PROBLEM DESCRIPTION -> Your answer should be a faithful copy of the entire listing.

RECORDED DATA ->
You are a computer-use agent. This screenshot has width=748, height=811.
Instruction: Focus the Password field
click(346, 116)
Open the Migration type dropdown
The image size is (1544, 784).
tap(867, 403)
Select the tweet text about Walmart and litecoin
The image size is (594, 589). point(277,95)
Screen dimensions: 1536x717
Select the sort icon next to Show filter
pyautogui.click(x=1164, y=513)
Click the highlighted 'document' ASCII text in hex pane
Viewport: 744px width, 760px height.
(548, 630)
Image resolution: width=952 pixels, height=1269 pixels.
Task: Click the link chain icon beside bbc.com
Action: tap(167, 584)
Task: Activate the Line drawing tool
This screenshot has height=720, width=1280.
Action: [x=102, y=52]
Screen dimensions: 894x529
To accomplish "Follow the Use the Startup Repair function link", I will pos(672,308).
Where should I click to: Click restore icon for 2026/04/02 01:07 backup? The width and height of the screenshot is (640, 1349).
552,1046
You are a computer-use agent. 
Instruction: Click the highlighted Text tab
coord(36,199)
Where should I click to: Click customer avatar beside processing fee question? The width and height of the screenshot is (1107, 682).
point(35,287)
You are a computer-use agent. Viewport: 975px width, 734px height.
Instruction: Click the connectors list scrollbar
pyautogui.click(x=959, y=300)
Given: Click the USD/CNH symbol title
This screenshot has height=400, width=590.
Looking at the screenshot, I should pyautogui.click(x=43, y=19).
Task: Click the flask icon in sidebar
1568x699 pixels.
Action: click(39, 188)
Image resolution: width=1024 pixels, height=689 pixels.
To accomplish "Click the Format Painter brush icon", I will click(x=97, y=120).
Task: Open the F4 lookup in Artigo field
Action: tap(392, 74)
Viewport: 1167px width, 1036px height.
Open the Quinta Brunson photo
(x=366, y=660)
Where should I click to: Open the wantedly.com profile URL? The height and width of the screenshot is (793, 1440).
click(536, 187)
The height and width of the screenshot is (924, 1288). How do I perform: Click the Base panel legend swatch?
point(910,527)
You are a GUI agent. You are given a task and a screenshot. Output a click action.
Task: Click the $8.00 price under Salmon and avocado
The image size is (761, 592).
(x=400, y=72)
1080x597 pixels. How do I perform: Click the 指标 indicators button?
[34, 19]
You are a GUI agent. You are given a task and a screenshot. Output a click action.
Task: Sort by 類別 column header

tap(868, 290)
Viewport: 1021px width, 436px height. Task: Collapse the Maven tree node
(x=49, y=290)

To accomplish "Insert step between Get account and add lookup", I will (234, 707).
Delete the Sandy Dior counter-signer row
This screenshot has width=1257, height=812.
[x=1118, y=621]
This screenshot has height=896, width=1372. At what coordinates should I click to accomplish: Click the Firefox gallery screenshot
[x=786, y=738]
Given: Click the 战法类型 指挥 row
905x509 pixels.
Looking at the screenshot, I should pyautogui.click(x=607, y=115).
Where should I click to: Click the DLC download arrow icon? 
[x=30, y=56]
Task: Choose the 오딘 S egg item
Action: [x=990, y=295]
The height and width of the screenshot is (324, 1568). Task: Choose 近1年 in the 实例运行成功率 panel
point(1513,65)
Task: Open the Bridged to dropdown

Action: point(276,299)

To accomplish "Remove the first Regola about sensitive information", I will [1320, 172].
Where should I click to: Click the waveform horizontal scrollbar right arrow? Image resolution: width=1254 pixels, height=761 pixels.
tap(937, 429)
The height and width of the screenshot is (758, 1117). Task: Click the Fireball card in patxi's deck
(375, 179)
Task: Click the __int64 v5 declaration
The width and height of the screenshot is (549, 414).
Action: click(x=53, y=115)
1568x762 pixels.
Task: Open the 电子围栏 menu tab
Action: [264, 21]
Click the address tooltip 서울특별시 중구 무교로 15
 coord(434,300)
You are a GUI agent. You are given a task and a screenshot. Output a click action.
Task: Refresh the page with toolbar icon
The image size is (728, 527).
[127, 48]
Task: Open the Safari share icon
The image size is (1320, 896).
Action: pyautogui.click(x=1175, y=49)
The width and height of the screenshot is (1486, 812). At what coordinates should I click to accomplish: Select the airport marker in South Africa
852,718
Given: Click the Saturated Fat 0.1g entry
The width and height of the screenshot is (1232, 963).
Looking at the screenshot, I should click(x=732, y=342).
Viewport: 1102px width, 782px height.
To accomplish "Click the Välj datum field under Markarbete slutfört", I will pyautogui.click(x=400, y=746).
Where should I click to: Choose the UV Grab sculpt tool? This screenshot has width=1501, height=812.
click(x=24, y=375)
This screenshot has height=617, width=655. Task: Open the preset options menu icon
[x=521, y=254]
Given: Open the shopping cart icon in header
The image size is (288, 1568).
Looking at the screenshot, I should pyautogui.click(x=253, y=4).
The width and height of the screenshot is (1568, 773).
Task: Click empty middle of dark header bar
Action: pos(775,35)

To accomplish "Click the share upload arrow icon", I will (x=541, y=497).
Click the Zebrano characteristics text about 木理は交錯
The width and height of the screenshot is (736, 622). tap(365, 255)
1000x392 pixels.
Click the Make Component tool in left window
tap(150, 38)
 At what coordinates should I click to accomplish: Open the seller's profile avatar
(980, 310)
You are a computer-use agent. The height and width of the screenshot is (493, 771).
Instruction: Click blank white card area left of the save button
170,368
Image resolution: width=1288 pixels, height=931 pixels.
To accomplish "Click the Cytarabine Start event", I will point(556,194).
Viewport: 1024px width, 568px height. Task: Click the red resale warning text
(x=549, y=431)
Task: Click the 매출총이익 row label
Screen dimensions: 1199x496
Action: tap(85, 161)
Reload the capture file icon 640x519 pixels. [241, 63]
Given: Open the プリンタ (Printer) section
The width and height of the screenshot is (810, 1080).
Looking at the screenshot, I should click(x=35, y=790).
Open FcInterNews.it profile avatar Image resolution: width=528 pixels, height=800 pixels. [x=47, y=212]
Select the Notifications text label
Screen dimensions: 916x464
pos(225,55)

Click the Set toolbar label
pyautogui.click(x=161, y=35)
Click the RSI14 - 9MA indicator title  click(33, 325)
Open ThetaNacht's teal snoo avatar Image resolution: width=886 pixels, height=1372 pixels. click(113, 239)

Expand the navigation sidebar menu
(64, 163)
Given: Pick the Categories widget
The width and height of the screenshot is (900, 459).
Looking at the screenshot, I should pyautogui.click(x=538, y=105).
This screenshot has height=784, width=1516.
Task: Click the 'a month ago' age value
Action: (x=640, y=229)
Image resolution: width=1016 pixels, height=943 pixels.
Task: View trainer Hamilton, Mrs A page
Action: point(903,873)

RESPONSE TO THE TASK ->
You are a computer-use agent. This screenshot has width=748, height=811.
Instruction: Focus the Password field
click(346, 116)
Open the Migration type dropdown
The image size is (1544, 784).
tap(867, 403)
Select the tweet text about Walmart and litecoin
The image size is (594, 589). point(277,95)
Screen dimensions: 1536x717
Select the sort icon next to Show filter
pyautogui.click(x=1164, y=513)
Click the highlighted 'document' ASCII text in hex pane
Viewport: 744px width, 760px height.
(548, 630)
Image resolution: width=952 pixels, height=1269 pixels.
Task: Click the link chain icon beside bbc.com
Action: tap(167, 584)
Task: Activate the Line drawing tool
This screenshot has height=720, width=1280.
Action: [x=102, y=52]
Screen dimensions: 894x529
To accomplish "Follow the Use the Startup Repair function link", I will pos(672,308).
Where should I click to: Click restore icon for 2026/04/02 01:07 backup? The width and height of the screenshot is (640, 1349).
552,1046
You are a computer-use agent. 
Instruction: Click the highlighted Text tab
coord(36,199)
Where should I click to: Click customer avatar beside processing fee question? The width and height of the screenshot is (1107, 682).
point(35,287)
You are a computer-use agent. Viewport: 975px width, 734px height.
Instruction: Click the connectors list scrollbar
pyautogui.click(x=959, y=300)
Given: Click the USD/CNH symbol title
This screenshot has height=400, width=590.
Looking at the screenshot, I should pyautogui.click(x=43, y=19).
Task: Click the flask icon in sidebar
1568x699 pixels.
Action: click(39, 188)
Image resolution: width=1024 pixels, height=689 pixels.
To accomplish "Click the Format Painter brush icon", I will click(x=97, y=120).
Task: Open the F4 lookup in Artigo field
Action: tap(392, 74)
Viewport: 1167px width, 1036px height.
Open the Quinta Brunson photo
(x=366, y=660)
Where should I click to: Open the wantedly.com profile URL? The height and width of the screenshot is (793, 1440).
click(536, 187)
The height and width of the screenshot is (924, 1288). How do I perform: Click the Base panel legend swatch?
point(910,527)
You are a GUI agent. You are given a task and a screenshot. Output a click action.
Task: Click the $8.00 price under Salmon and avocado
The image size is (761, 592).
(x=400, y=72)
1080x597 pixels. How do I perform: Click the 指标 indicators button?
[34, 19]
You are a GUI agent. You are given a task and a screenshot. Output a click action.
Task: Sort by 類別 column header

tap(868, 290)
Viewport: 1021px width, 436px height. Task: Collapse the Maven tree node
(x=49, y=290)

To accomplish "Insert step between Get account and add lookup", I will (234, 707).
Delete the Sandy Dior counter-signer row
This screenshot has width=1257, height=812.
[x=1118, y=621]
This screenshot has height=896, width=1372. At what coordinates should I click to accomplish: Click the Firefox gallery screenshot
[x=786, y=738]
Given: Click the 战法类型 指挥 row
905x509 pixels.
Looking at the screenshot, I should pyautogui.click(x=607, y=115).
Where should I click to: Click the DLC download arrow icon? 
[x=30, y=56]
Task: Choose the 오딘 S egg item
Action: [x=990, y=295]
The height and width of the screenshot is (324, 1568). Task: Choose 近1年 in the 实例运行成功率 panel
point(1513,65)
Task: Open the Bridged to dropdown

Action: point(276,299)

To accomplish "Remove the first Regola about sensitive information", I will [1320, 172].
Where should I click to: Click the waveform horizontal scrollbar right arrow? Image resolution: width=1254 pixels, height=761 pixels.
tap(937, 429)
The height and width of the screenshot is (758, 1117). Task: Click the Fireball card in patxi's deck
(375, 179)
Task: Click the __int64 v5 declaration
The width and height of the screenshot is (549, 414).
Action: click(x=53, y=115)
1568x762 pixels.
Task: Open the 电子围栏 menu tab
Action: [264, 21]
Click the address tooltip 서울특별시 중구 무교로 15
 coord(434,300)
You are a GUI agent. You are given a task and a screenshot. Output a click action.
Task: Refresh the page with toolbar icon
The image size is (728, 527).
[127, 48]
Task: Open the Safari share icon
The image size is (1320, 896).
Action: pyautogui.click(x=1175, y=49)
The width and height of the screenshot is (1486, 812). At what coordinates should I click to accomplish: Select the airport marker in South Africa
852,718
Given: Click the Saturated Fat 0.1g entry
The width and height of the screenshot is (1232, 963).
Looking at the screenshot, I should click(x=732, y=342).
Viewport: 1102px width, 782px height.
To accomplish "Click the Välj datum field under Markarbete slutfört", I will pyautogui.click(x=400, y=746).
Where should I click to: Choose the UV Grab sculpt tool? This screenshot has width=1501, height=812.
click(x=24, y=375)
This screenshot has height=617, width=655. Task: Open the preset options menu icon
[x=521, y=254]
Given: Open the shopping cart icon in header
The image size is (288, 1568).
Looking at the screenshot, I should pyautogui.click(x=253, y=4).
The width and height of the screenshot is (1568, 773).
Task: Click empty middle of dark header bar
Action: pos(775,35)

To accomplish "Click the share upload arrow icon", I will (x=541, y=497).
Click the Zebrano characteristics text about 木理は交錯
The width and height of the screenshot is (736, 622). tap(365, 255)
1000x392 pixels.
Click the Make Component tool in left window
tap(150, 38)
 At what coordinates should I click to accomplish: Open the seller's profile avatar
(980, 310)
You are a computer-use agent. The height and width of the screenshot is (493, 771).
Instruction: Click blank white card area left of the save button
170,368
Image resolution: width=1288 pixels, height=931 pixels.
To accomplish "Click the Cytarabine Start event", I will point(556,194).
Viewport: 1024px width, 568px height. Task: Click the red resale warning text
(x=549, y=431)
Task: Click the 매출총이익 row label
Screen dimensions: 1199x496
Action: tap(85, 161)
Reload the capture file icon 640x519 pixels. [241, 63]
Given: Open the プリンタ (Printer) section
The width and height of the screenshot is (810, 1080).
Looking at the screenshot, I should click(x=35, y=790).
Open FcInterNews.it profile avatar Image resolution: width=528 pixels, height=800 pixels. [x=47, y=212]
Select the Notifications text label
Screen dimensions: 916x464
pos(225,55)

Click the Set toolbar label
pyautogui.click(x=161, y=35)
Click the RSI14 - 9MA indicator title  click(33, 325)
Open ThetaNacht's teal snoo avatar Image resolution: width=886 pixels, height=1372 pixels. click(113, 239)

Expand the navigation sidebar menu
(64, 163)
Given: Pick the Categories widget
The width and height of the screenshot is (900, 459).
Looking at the screenshot, I should pyautogui.click(x=538, y=105).
This screenshot has height=784, width=1516.
Task: Click the 'a month ago' age value
Action: (x=640, y=229)
Image resolution: width=1016 pixels, height=943 pixels.
Task: View trainer Hamilton, Mrs A page
Action: point(903,873)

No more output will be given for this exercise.